■教団の終焉
1978年11月14日、ライアン議員やマスコミ、信者の家族らからなる視察団がジョーンズタウンを訪れた。ジョーンズらは町の真実を隠匿した上で視察団を歓迎した。しかし、不衛生な小屋に老人たちが監禁されているなど、教団の異様な実態はすぐに明らかになった。ジョーンズも突然大声を上げる、涙を流すなどの異常な行動を示した。脱会希望者らは密かに視察団の元を訪れ、教団の異常な内情を語って助けを求めた。当初は教団に友好的だったライアン議員も態度を変え、脱会希望者16人を共に連れて帰ることを提案した。ジョーンズは渋々これを受け入れたと同時に、自らと教団の破滅を悟った。
11月18日。任務を終えた視察団一行を乗せた小型飛行機が出発しようとした時だった。突如、一緒に飛行機に乗っていた脱会希望者の一人がライアン議員をナイフで切りつけた。ジョーンズの差し向けた刺客が紛れ込んでいたのである。空港にはトレーラーが乗り込んできて、飛行機に向けて発砲を始めた。もちろんジョーンズが命じた襲撃である。この襲撃でライアン議員を含む5人が死亡、11人が重軽傷を負った。

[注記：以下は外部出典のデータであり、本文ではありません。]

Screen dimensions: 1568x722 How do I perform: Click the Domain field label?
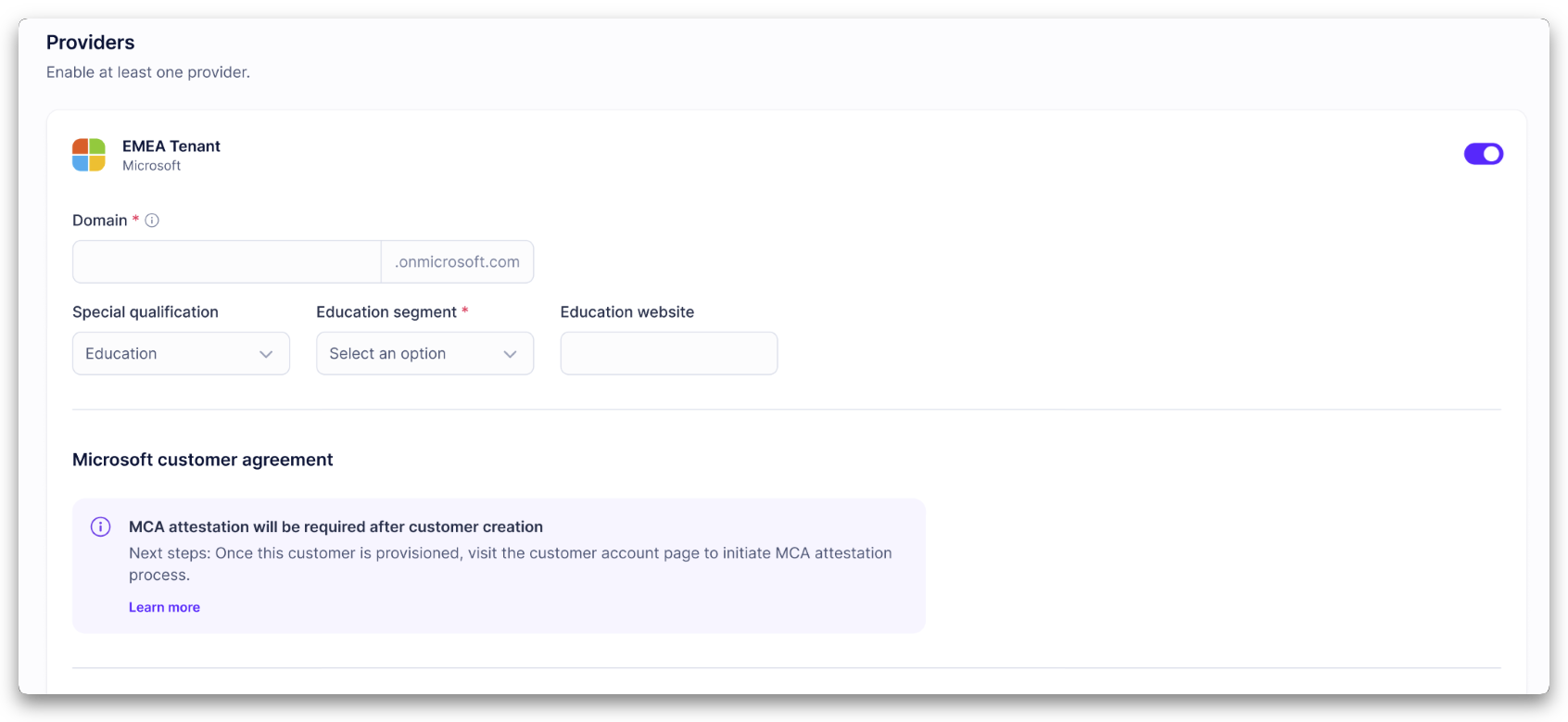[x=100, y=221]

襲撃犯たちが町に戻ると、ジョーンズは町の信者たちに「革命的自殺」をするように呼びかけた。ジョーンズタウンではかねてから自殺の予行練習が幾度となく行われていた。列に並んで毒入りのジュースを受け取り、それを飲み干すのである。これは教団に忠誠を示す儀式であり、練習の際は当然無害だった。食事係は儀式を免除されるのが常だったが、この時は違った。信者たちはこれが練習ではなく、本番であることを悟った。